=== Activity ===
Extend the devotional text on reconciliation in Genesis and Ezekiel with a passage that picks up after its final sentence.

=== Extract provided ===
Ezekiel promises an everlasting covenant of peace. God’s purposes are not undone by betrayal, exile, or hardship. They are often accomplished through them.
The shaking of our world and the rise of antisemitism should not cause us to doubt God’s sovereignty. God remains on His throne. These events are not signs of abandonment, but part of His redemptive plan leading toward the return of Yeshua.
Reconciliation Produces Fruitfulness
Genesis 46 and 47 show the fruit of reconciliation.
Jacob is reunited with his beloved son Joseph. What he believed was dead is alive. Joy returns. Hope is restored.
Though they are not yet in the Promised Land, God’s presence in Egypt causes them to flourish.
This mirrors Ezekiel 37:11-14. Where God breathes life into what appears dead.
Then He said to me, “Son of man, these bones are the whole house of Israel; behold, they say, ‘Our bones are dried up and our hope has perished. We are completely cut off.’ Therefore prophesy and say to them, ‘Thus says the Lord GOD, “Behold, I will open your graves and cause you to come up out of your graves, My people; and I will bring you into the land of Israel. Then you will know that I am the LORD, when I have opened your graves and caused you to come up out of your graves, My people. I will put My Spirit within you and you will come to life, and I will place you on your own land. Then you will know that I, the LORD, have spoken and done it,” declares the LORD.’”

=== Data section ===
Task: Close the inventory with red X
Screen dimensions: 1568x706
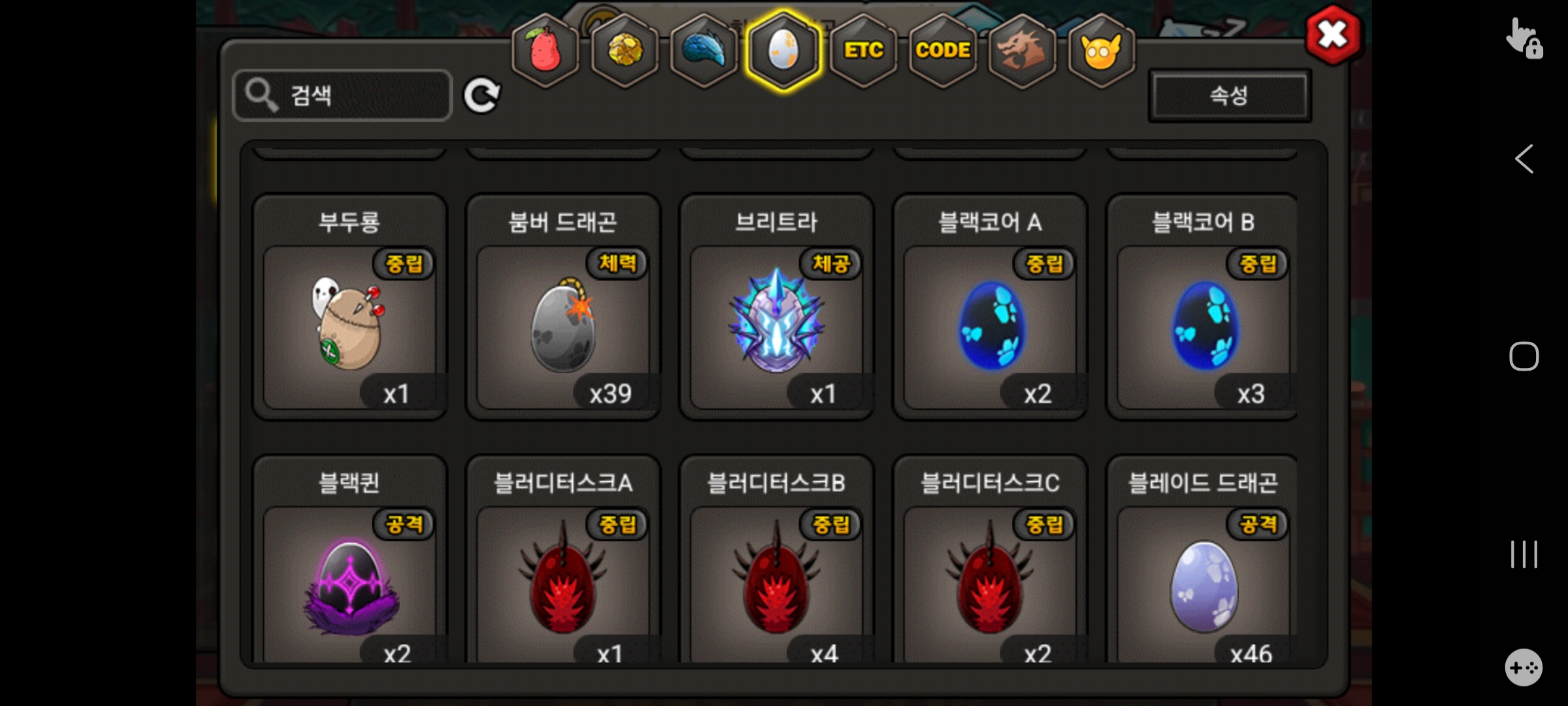Action: pos(1333,35)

=== Response below ===
Provision comes before full restoration.
Life comes before land.
Renewal comes before return.
One People Under One King
Ezekiel 37:26-27 declares that Judah and Joseph will be one nation under one King.
My servant David will be king over them, and they will all have one shepherd; and they will walk in My ordinances and keep My statutes and observe them. They will live on the land that I gave to Jacob My servant, in which your fathers lived; and they will live on it, they, and their sons and their sons’ sons, forever; and David My servant will be their prince forever.
Past divisions will not define the future.
Yeshua is The Shepherd King. Under His reign, what was broken is healed. What was separated is made one.
Conclusion
Parashat Vayigash reminds us that God specializes in new beginnings rooted in redeemed histories. He does not discard the past. He transforms it.
As we step into a new year
May we, like Judah, draw near
May we, like Joseph, trust God’s sovereignty that He works all things together for good.
And may we, like Ezekiel’s vision, move forward together as one people under one King. Jew and Gentile one in messiah one in the Olive Tree.
God is still writing a redemptive story.
The question is not whether God is at work.
The question is whether we will draw near and take part in it.
Let us pray.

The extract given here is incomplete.